Seniors can breathe a little easier now that Social Security benefit cuts are no longer part of this year’s federal budget debate, But the other shoe hasn’t dropped in Washington. That would be Medicare cost shifting.
Last week, President Barack Obama’s administration ditched one of its worst retirement policy ideas, the “chained CPI” for Social Security cost-of-living adjustments (COLAs). But we still don’t know if the president or lawmakers will renew efforts to shift a higher share of Medicare costs to seniors as part of budget talks this year. Ideas the President and others have floated in the past include higher Part B deductibles, higher home health charges, a surcharge on Medigap policies and more premium surcharges for higher-income seniors.

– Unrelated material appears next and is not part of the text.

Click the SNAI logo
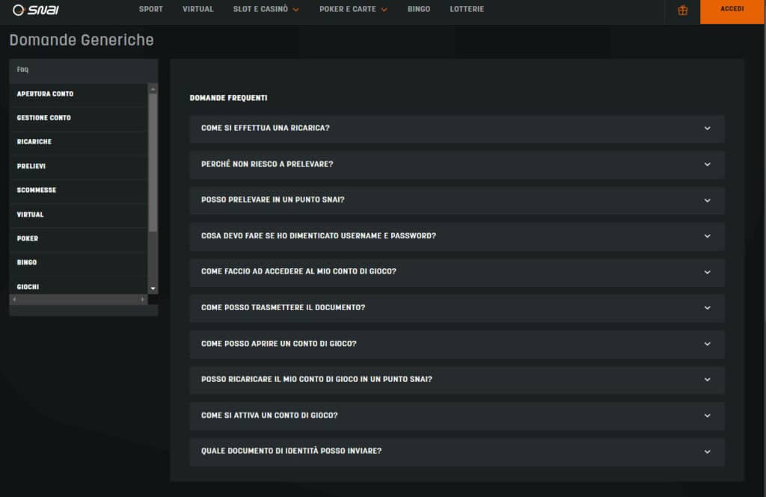Image resolution: width=766 pixels, height=497 pixels. [x=36, y=10]
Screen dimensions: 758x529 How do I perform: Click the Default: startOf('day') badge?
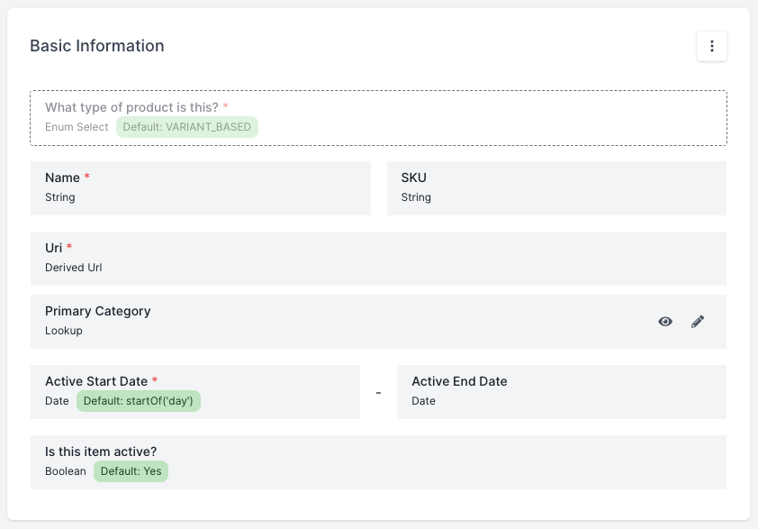(x=139, y=401)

Healthcare costs already eat up a sizable part of Social Security benefits for many seniors, so if Medicare out-of-pocket costs jump while COLA formulas hold steady, seniors will be taking one step forward and two steps back.
This chart, prepared by the Social Security Works coalition shows how health care has consumed a greater share of Social Security benefits over time; Thirty-seven percent of the average Social Security check went for healthcare in 2010, up from 21 percent in 1992.
And, if you look at overall household budgets, healthcare consumed 15 percent of total of Medicare households’ budgets in 2010, three times the portion in younger households, according to the Kaiser Family Foundation.